The bribe case brought against Opposition Leader Basdeo Panday and three others has been put on hold pending the hearing and determination of his appeal on a judicial review claim that the presiding magistrate was biased.
Justice Paula Mae Weekes, presiding in the Court of Appeal, granted the application for a stay of the criminal case pending the final determination of the judicial review case. Panday was represented by attorney Ravi Rajcoomar, while Douglas Mendes SC and Ian Benjamin appear for the Attorney General. State attorney Neil Byam appears for the magistrate. On October 22, 2009, Justice Vashiest Kokaram, presiding in the Port-of-Spain High Court, dismissed Panday's judicial review case, paving the way for the criminal case to continue. But Panday appealed and when the criminal case was called before Magistrate Ejenny Espinet last week, she wanted to proceed in the absence of a stay of the proceedings. Panday and his wife Oma are charged with accepting a bribe of 25,000 pounds sterling from businessman Ishwar Galbaransingh and former Government Minister, Carlos John. The preliminary inquiry began before Espinet on May 31, 2006. It was not until February 12, 2008 that Panday received information that the magistrate was a trustee and treasurer of the Morris Marshall Development Foundation.

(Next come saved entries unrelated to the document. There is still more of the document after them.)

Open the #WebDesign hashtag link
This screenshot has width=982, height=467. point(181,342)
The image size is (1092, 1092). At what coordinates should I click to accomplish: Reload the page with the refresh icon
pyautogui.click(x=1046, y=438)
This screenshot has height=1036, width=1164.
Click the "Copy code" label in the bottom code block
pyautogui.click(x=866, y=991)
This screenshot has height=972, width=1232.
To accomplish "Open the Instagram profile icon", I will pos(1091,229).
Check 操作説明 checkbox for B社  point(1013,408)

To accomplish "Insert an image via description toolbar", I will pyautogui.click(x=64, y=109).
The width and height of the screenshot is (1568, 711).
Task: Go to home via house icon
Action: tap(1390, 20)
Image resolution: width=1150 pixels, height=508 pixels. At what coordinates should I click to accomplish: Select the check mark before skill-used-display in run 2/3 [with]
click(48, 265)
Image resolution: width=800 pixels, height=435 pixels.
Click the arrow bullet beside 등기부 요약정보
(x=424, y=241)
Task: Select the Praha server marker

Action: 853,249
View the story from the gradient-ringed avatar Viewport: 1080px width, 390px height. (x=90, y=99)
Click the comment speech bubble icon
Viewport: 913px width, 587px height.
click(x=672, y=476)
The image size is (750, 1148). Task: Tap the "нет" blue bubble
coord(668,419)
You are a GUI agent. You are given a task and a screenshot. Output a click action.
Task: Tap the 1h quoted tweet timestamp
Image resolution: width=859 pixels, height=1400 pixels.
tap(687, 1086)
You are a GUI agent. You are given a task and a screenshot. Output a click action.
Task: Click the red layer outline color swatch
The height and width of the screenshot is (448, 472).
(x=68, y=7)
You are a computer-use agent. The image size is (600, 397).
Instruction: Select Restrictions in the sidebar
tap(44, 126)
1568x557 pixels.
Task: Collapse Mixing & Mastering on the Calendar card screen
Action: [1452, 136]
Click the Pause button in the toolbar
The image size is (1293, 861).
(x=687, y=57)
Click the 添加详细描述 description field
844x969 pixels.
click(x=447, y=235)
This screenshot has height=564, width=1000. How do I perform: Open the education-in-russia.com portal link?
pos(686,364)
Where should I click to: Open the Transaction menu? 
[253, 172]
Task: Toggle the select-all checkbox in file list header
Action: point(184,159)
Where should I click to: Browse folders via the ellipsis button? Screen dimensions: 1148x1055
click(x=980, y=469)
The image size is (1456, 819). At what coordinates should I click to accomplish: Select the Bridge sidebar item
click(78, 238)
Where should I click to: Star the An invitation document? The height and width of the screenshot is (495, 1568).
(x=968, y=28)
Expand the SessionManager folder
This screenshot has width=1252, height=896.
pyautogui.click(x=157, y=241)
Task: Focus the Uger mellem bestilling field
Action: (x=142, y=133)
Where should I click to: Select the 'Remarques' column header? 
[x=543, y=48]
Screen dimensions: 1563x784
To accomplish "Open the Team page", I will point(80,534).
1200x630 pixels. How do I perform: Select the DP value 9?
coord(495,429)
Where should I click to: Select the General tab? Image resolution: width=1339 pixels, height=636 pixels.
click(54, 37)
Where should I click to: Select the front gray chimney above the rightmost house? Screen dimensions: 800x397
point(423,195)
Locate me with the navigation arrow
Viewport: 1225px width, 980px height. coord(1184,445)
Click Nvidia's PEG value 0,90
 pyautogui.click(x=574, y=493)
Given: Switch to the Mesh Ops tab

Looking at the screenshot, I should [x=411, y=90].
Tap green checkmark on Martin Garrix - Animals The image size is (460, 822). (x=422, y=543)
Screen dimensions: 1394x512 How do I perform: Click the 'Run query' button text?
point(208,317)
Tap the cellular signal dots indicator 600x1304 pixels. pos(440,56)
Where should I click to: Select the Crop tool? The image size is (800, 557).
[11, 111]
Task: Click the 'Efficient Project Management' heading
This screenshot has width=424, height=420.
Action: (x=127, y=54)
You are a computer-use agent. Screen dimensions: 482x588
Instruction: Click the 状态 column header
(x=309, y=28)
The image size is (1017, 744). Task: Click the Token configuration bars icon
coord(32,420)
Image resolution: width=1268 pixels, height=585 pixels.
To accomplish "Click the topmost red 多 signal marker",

He argued that the magistrate never disclosed her involvement in the foundation to any of the parties before her. Panday also contended that Espinet's father, Alexander Chamberlain, was a PNM Minister in the Dr Eric Williams Government. But in his judgment, Kokaram asked the question: "Who is Alexander Chamberlain Alexis?" He said Alexis fell off the political stage in 1976, and from the records of the party, he is not a member of the PNM. He said there was a striking photograph of Alexis with Dr Williams, "but so too was ANR Robinson, a political enemy of the PNM." Kokaram said Espinet has never lived with her father and had no links with him. He said there was a missing link in Panday's case to show that the Morris Marshall Foundation was a political tool of the PNM. He pointed out that the chairman of the foundation was Father Clyde Harvey, a person with no political links.
"Most of the claims advanced by the claimant are tenuous, the allegations that there were acts to grind, are mere phantoms," Kokaram added. According to the judge, a well-informed observer would want to know that judges act fairly in dispensing justice. The criminal case will come up for hearing on Friday.